• [TASK DETAILS]
All of the records below need to be copied exactly.

*** Opening of STUDY MATERIAL ***

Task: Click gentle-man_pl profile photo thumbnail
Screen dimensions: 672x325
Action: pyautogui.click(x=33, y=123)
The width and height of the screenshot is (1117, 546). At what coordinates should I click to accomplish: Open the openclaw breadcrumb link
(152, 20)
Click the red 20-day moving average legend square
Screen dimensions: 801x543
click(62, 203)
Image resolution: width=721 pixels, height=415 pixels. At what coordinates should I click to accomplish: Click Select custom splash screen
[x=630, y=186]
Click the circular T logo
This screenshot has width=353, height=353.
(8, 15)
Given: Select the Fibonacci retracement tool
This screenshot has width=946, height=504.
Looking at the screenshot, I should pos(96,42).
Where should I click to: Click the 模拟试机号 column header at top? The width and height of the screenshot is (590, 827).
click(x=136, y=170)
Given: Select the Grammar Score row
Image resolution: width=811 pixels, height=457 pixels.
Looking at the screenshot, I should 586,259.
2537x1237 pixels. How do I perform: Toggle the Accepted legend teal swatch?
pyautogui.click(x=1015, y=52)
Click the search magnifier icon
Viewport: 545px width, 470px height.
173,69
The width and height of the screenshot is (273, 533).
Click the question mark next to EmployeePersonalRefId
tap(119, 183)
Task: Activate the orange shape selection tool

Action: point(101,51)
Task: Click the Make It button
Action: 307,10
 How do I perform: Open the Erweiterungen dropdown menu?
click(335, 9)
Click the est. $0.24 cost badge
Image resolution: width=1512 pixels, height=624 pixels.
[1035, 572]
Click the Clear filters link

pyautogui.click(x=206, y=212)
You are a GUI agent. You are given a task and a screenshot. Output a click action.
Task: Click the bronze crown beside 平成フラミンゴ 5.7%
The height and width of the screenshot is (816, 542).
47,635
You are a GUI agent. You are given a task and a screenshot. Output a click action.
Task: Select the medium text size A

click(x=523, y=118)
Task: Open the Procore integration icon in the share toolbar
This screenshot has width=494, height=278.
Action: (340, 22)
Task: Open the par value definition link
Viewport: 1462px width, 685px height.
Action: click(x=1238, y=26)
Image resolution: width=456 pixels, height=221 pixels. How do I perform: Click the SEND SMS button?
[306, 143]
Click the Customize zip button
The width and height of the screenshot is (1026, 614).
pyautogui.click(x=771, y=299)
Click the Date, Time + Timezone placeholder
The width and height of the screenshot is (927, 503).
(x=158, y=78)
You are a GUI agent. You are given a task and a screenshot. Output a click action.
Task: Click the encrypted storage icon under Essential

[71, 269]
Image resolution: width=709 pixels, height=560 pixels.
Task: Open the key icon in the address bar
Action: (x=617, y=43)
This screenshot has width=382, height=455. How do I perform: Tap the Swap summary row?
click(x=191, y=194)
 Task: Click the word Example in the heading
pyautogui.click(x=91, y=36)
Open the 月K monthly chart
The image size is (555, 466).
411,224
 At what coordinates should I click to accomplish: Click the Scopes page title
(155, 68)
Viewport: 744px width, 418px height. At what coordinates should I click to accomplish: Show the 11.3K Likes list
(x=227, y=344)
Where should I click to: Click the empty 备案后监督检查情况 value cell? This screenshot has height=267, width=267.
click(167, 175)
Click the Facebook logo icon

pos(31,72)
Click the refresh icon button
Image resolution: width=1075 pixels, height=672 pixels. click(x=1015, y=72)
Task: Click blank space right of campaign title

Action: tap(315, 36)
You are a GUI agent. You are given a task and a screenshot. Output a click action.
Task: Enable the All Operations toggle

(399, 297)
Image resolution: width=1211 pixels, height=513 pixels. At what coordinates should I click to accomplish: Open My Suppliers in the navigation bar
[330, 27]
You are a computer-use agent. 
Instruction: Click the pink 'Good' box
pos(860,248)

*** Close of STUDY MATERIAL ***

• [EXERCISE SOLUTION]
Task: Click gentle-man_pl profile photo thumbnail
Screen dimensions: 672x325
Action: pyautogui.click(x=33, y=123)
The width and height of the screenshot is (1117, 546). At what coordinates should I click to accomplish: Open the openclaw breadcrumb link
(152, 20)
Click the red 20-day moving average legend square
Screen dimensions: 801x543
click(62, 203)
Image resolution: width=721 pixels, height=415 pixels. At what coordinates should I click to accomplish: Click Select custom splash screen
[x=630, y=186]
Click the circular T logo
This screenshot has width=353, height=353.
(8, 15)
Given: Select the Fibonacci retracement tool
This screenshot has width=946, height=504.
Looking at the screenshot, I should pos(96,42).
Where should I click to: Click the 模拟试机号 column header at top? The width and height of the screenshot is (590, 827).
click(x=136, y=170)
Given: Select the Grammar Score row
Image resolution: width=811 pixels, height=457 pixels.
Looking at the screenshot, I should 586,259.
2537x1237 pixels. How do I perform: Toggle the Accepted legend teal swatch?
pyautogui.click(x=1015, y=52)
Click the search magnifier icon
Viewport: 545px width, 470px height.
173,69
The width and height of the screenshot is (273, 533).
Click the question mark next to EmployeePersonalRefId
tap(119, 183)
Task: Activate the orange shape selection tool

Action: point(101,51)
Task: Click the Make It button
Action: 307,10
 How do I perform: Open the Erweiterungen dropdown menu?
click(335, 9)
Click the est. $0.24 cost badge
Image resolution: width=1512 pixels, height=624 pixels.
[1035, 572]
Click the Clear filters link

pyautogui.click(x=206, y=212)
You are a GUI agent. You are given a task and a screenshot. Output a click action.
Task: Click the bronze crown beside 平成フラミンゴ 5.7%
The height and width of the screenshot is (816, 542).
47,635
You are a GUI agent. You are given a task and a screenshot. Output a click action.
Task: Select the medium text size A

click(x=523, y=118)
Task: Open the Procore integration icon in the share toolbar
This screenshot has width=494, height=278.
Action: (340, 22)
Task: Open the par value definition link
Viewport: 1462px width, 685px height.
Action: click(x=1238, y=26)
Image resolution: width=456 pixels, height=221 pixels. How do I perform: Click the SEND SMS button?
[306, 143]
Click the Customize zip button
The width and height of the screenshot is (1026, 614).
pyautogui.click(x=771, y=299)
Click the Date, Time + Timezone placeholder
The width and height of the screenshot is (927, 503).
(x=158, y=78)
You are a GUI agent. You are given a task and a screenshot. Output a click action.
Task: Click the encrypted storage icon under Essential

[71, 269]
Image resolution: width=709 pixels, height=560 pixels.
Task: Open the key icon in the address bar
Action: (x=617, y=43)
This screenshot has width=382, height=455. How do I perform: Tap the Swap summary row?
click(x=191, y=194)
 Task: Click the word Example in the heading
pyautogui.click(x=91, y=36)
Open the 月K monthly chart
The image size is (555, 466).
411,224
 At what coordinates should I click to accomplish: Click the Scopes page title
(155, 68)
Viewport: 744px width, 418px height. At what coordinates should I click to accomplish: Show the 11.3K Likes list
(x=227, y=344)
Where should I click to: Click the empty 备案后监督检查情况 value cell? This screenshot has height=267, width=267.
click(167, 175)
Click the Facebook logo icon

pos(31,72)
Click the refresh icon button
Image resolution: width=1075 pixels, height=672 pixels. click(x=1015, y=72)
Task: Click blank space right of campaign title

Action: tap(315, 36)
You are a GUI agent. You are given a task and a screenshot. Output a click action.
Task: Enable the All Operations toggle

(399, 297)
Image resolution: width=1211 pixels, height=513 pixels. At what coordinates should I click to accomplish: Open My Suppliers in the navigation bar
[330, 27]
You are a computer-use agent. 
Instruction: Click the pink 'Good' box
pos(860,248)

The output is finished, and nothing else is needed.